# TBF Statistics Format (Phase 1)
## Overview
Phase 1 adds optional column statistics to TBF files for query optimization. Statistics enable:
- Predicate pushdown (skip columns that can't match filter)
- Cardinality estimation (for query planning)
- Data profiling (understand distribution)
## File Format Extension
### Current TBF Structure
```
[Header (8 bytes)]
[Dictionary]
[Schemas (optional)]
[Data]
```
### Phase 1: Add Statistics Footer
```
[Header (8 bytes)]
[Dictionary]
[Schemas (optional)]
[Data]
[Statistics Footer (Phase 1)]
├─ Footer Marker (0xF1, 1 byte)
├─ Version (1 byte)
├─ Stat Count (varint)
├─ Column Statistics...
└─ Footer Offset (u64, 8 bytes at end)
```
## Statistics Storage Format
### Column Statistics (per column)
```
[column_id:varint]
[null_count:varint]
[has_min:u8] [min_value:encoded]
[has_max:u8] [max_value:encoded]
[cardinality:varint]
[row_count:varint]
```
### JSON Value Encoding (for min/max)
```
Type Tag (1 byte):
0: Null
1: Bool (bool flag, 1 byte)
2: Number (f64, 8 bytes)
3: String (varint len + UTF-8 bytes)
```
## Backward Compatibility
- **Footer is optional**: Readers without statistics support skip to data
- **Version field**: Allows format evolution
- **Footer marker**: Enables detection of statistics section
- **No changes to existing data**: Statistics are additive only
## Implementation Timeline
### Phase 1 Weeks 1-3 (NOW)
- ✅ Statistics modules created (ColumnStats, NullBitmap, BloomFilter)

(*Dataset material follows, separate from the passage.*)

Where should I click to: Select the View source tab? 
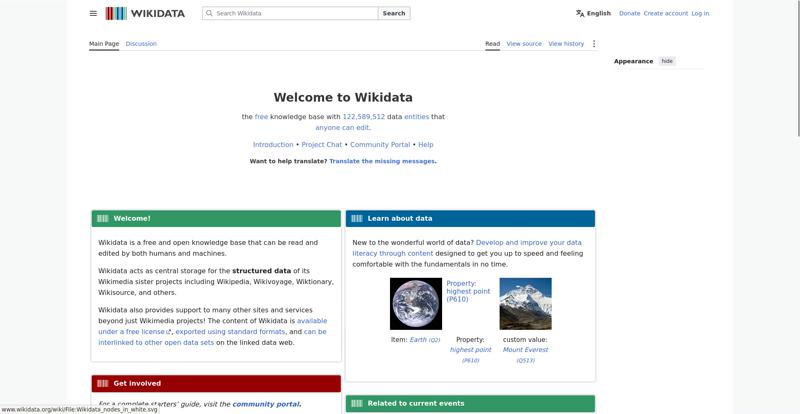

- ✅ Unit tests passing (16 tests)
- 🔄 File format specification (THIS DOC)
- ⏳ Encoder integration (optional footer writing)
- ⏳ Decoder integration (optional footer reading)
### Phase 2 Weeks 4-6
- Performance acceleration with SIMD
- Required statistics collection during encoding
- Query optimization using statistics
### Phase 3 Weeks 7-9
- Predicate pushdown implementation
- Column indexing
- Query engine integration
## Usage Example (Future)
```rust
// Enable statistics collection
let mut encoder = TbfEncoder::with_statistics();
// Encode data
encoder.encode_record(&record)?;
// Statistics are collected automatically
let stats = encoder.column_statistics();
// File contains stats for query optimization
let bytes = encoder.into_bytes();
// Reader can access statistics
let decoder = TbfDecoder::new(&bytes)?;
if let Some(stats) = decoder.column_statistics() {
// Use for predicate pushdown, cardinality estimation, etc.
}
```
## Notes
- Statistics are computed during encoding for efficiency
- False positive rate for bloom filters: configurable (default 1%)
- Null bitmap: 3-8% overhead for nullable columns
- Statistics collection: Optional (can be disabled)
- Storage format is deterministic for consistency